Saved data entries:

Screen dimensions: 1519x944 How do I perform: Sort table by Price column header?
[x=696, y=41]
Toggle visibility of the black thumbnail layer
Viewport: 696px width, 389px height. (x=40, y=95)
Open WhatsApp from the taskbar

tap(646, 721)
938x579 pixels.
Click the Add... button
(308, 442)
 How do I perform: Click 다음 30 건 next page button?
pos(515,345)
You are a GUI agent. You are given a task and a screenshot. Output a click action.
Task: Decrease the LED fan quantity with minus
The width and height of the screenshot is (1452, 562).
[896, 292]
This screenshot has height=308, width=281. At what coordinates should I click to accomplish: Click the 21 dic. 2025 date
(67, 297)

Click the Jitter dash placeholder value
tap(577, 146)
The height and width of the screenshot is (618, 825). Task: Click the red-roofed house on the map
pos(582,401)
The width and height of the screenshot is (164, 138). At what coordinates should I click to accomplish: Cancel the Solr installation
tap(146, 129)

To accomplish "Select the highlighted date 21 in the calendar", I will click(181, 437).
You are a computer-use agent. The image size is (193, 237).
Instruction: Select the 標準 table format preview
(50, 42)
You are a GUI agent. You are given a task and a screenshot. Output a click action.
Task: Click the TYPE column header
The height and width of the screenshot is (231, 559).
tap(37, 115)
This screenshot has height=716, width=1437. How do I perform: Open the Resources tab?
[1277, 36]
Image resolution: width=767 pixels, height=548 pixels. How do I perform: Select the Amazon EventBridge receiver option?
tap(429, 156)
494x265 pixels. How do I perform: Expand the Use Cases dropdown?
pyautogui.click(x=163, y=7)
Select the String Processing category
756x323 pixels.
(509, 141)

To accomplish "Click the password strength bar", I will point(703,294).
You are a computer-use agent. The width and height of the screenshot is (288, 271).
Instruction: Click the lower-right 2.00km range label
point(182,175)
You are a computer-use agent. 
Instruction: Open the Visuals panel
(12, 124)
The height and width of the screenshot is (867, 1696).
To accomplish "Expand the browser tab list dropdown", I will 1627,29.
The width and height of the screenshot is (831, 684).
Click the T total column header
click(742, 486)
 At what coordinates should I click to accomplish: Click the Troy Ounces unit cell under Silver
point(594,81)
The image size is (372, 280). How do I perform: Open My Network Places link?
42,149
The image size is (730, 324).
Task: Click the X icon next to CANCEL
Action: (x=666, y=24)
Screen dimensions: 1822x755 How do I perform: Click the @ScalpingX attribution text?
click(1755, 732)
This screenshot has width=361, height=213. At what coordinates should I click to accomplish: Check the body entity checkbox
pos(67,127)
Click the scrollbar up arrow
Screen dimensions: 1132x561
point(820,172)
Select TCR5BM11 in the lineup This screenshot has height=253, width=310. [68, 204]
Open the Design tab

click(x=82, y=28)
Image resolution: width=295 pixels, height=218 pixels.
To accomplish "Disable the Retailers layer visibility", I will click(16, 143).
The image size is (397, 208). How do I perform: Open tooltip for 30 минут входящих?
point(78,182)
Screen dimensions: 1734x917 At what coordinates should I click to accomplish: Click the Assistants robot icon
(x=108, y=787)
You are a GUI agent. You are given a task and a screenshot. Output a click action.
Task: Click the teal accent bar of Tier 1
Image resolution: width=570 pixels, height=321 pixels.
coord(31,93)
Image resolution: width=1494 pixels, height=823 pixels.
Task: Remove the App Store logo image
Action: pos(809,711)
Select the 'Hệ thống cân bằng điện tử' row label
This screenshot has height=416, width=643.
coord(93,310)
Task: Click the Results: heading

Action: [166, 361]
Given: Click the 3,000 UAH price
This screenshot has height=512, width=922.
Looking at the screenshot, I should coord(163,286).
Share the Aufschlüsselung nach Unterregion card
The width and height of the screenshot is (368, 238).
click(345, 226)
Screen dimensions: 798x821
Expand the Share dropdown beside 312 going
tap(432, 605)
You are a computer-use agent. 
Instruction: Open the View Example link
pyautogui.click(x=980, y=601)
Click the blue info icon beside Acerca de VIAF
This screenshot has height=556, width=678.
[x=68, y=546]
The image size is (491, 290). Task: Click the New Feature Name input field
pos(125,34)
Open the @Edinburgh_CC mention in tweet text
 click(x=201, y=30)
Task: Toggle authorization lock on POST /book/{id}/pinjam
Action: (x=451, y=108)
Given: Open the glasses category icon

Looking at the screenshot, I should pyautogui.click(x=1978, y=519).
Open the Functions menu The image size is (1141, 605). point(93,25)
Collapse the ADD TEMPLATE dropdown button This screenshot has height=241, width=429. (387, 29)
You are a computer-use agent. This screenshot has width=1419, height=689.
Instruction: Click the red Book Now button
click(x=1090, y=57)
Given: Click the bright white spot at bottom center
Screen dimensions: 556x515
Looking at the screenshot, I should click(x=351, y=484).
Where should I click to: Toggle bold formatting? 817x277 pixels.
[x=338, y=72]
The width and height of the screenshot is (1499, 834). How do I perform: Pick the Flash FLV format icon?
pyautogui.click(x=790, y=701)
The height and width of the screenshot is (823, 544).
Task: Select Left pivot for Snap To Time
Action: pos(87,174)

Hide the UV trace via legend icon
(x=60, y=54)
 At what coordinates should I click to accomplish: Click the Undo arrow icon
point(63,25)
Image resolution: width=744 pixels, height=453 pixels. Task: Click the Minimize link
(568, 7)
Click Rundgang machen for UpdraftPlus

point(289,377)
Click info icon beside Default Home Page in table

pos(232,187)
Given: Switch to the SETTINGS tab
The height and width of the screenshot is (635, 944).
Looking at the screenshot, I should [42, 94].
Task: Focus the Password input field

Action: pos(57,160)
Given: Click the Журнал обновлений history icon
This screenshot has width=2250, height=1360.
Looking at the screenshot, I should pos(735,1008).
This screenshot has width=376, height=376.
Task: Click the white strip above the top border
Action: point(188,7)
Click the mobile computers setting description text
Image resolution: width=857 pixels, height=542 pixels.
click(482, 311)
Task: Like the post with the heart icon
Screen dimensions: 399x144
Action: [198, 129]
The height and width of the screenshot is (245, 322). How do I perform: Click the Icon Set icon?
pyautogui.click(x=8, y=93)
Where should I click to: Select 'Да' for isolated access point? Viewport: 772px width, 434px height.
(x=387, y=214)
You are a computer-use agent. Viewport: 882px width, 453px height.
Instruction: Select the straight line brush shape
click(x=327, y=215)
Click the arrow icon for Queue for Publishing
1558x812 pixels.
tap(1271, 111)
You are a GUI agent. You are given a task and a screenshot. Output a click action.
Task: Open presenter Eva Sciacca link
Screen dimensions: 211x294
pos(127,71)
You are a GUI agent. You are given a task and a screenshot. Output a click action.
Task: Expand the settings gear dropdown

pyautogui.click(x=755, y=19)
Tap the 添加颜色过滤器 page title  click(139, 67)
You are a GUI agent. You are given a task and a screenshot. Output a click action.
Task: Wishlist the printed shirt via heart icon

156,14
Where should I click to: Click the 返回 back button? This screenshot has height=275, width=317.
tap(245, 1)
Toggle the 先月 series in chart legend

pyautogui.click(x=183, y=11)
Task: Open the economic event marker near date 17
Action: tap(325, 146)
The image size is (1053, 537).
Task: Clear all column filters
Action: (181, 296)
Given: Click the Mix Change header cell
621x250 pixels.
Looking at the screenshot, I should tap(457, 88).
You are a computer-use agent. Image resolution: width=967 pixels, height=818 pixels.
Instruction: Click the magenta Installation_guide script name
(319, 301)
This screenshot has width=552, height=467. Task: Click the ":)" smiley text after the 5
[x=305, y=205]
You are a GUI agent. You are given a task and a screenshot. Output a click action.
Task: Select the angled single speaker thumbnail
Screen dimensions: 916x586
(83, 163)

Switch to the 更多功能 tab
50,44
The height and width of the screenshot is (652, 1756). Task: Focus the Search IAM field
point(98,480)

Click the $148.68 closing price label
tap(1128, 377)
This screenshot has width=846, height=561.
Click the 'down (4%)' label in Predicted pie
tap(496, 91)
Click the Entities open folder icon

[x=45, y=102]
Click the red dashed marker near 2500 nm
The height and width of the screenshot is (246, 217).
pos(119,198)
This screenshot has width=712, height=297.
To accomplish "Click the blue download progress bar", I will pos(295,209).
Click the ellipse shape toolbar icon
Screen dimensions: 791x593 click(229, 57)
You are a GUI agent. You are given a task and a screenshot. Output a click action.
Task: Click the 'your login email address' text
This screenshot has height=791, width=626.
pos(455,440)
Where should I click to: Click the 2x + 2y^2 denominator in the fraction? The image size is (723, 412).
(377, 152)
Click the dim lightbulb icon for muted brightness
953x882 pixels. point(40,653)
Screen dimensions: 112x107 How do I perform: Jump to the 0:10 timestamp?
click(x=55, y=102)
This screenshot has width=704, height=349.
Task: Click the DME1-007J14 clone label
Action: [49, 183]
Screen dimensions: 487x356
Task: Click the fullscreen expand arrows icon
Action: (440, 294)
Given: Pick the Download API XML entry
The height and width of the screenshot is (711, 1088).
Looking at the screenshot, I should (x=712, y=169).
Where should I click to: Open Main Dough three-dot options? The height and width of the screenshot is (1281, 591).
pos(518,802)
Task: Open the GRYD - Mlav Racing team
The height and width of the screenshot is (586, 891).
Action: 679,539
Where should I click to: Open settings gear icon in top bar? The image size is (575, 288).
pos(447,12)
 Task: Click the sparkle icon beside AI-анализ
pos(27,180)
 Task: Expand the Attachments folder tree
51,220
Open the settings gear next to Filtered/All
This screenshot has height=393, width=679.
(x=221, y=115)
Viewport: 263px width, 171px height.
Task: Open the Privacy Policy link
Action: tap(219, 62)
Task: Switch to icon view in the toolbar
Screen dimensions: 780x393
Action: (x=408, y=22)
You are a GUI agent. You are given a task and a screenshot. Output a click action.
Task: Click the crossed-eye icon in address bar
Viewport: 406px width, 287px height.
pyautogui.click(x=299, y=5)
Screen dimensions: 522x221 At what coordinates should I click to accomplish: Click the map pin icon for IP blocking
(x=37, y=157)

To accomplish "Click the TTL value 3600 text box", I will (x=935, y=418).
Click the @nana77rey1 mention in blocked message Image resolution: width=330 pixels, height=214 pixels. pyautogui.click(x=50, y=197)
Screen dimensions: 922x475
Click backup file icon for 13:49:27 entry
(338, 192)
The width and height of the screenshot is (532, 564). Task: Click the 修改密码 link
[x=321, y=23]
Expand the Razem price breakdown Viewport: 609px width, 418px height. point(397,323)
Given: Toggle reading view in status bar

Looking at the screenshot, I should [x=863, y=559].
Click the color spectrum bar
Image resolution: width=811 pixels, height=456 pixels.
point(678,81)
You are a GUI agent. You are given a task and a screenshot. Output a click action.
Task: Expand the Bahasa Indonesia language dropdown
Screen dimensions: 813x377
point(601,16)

◆ **TRY IT**
Search the data for the word "address" and copy each line where it appears.

◆ **TASK RESPONSE**
Task: Click the 'your login email address' text
Task: Click the crossed-eye icon in address bar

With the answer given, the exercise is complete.